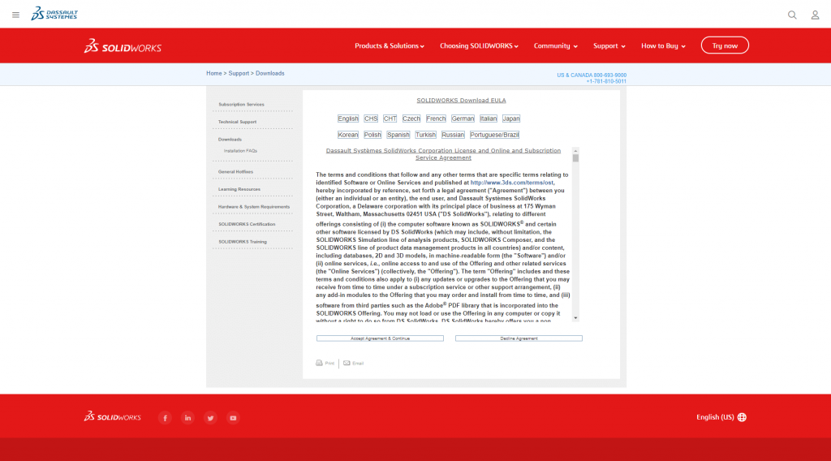This screenshot has width=831, height=461.
Task: Click the EULA scrollbar down arrow
Action: (x=575, y=317)
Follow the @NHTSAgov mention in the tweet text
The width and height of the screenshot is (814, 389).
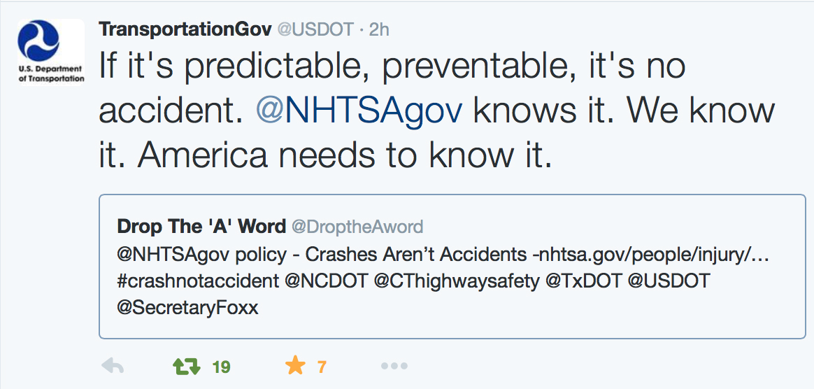click(359, 111)
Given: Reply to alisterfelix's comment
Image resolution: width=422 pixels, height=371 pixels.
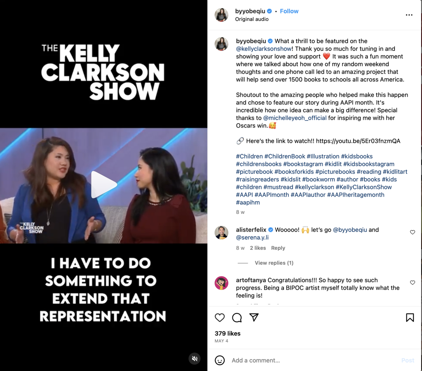Looking at the screenshot, I should (278, 248).
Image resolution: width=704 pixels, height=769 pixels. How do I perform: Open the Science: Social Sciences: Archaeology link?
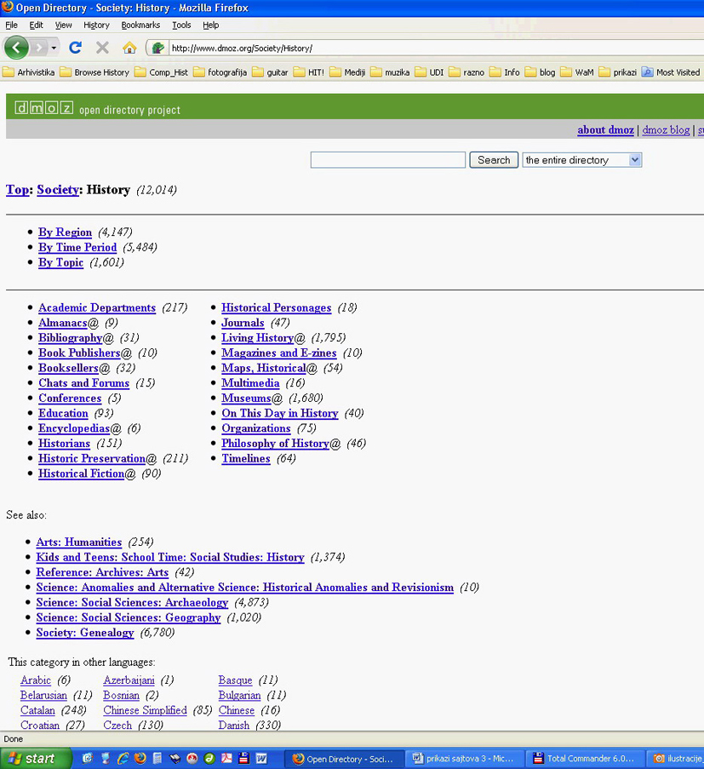click(x=132, y=603)
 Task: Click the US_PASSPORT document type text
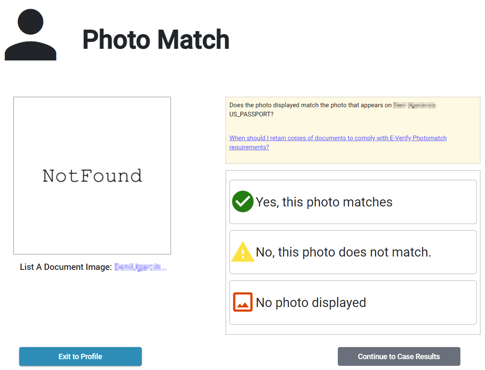coord(251,114)
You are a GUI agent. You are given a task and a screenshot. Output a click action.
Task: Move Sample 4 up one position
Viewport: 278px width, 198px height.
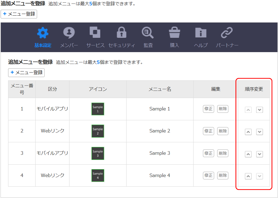click(248, 176)
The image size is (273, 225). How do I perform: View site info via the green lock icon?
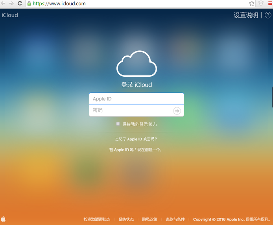tap(29, 4)
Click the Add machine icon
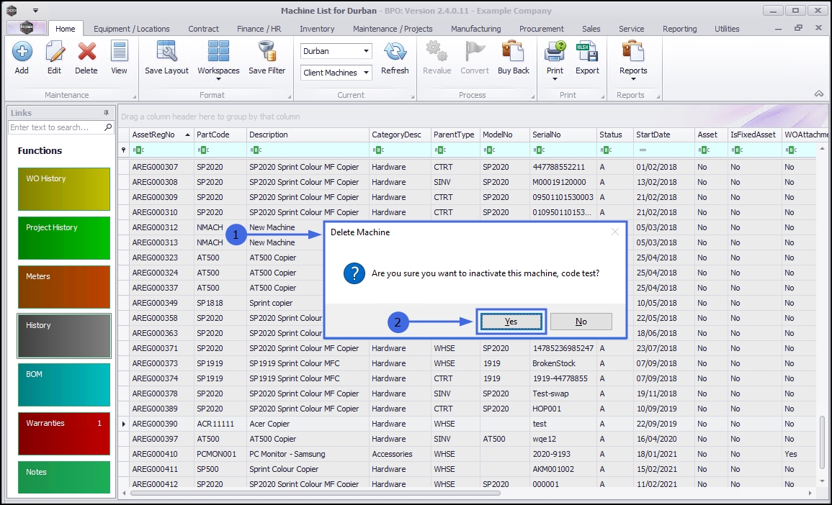This screenshot has width=832, height=505. pos(22,53)
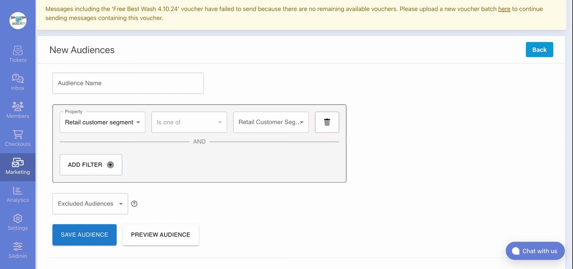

────

» **Prompt**
Locate the line containing "You are a GUI" in the material above, then repeat it and every later line exactly, with no pictures.

» **The answer**
You are a GUI agent. You are given a task and a screenshot. Output a click action.
Task: Move Sample 4 up one position
Viewport: 278px width, 198px height.
click(248, 176)
The image size is (273, 225). How do I perform: View site info via the green lock icon?
tap(29, 4)
Click the Add machine icon
This screenshot has width=832, height=505. pos(22,53)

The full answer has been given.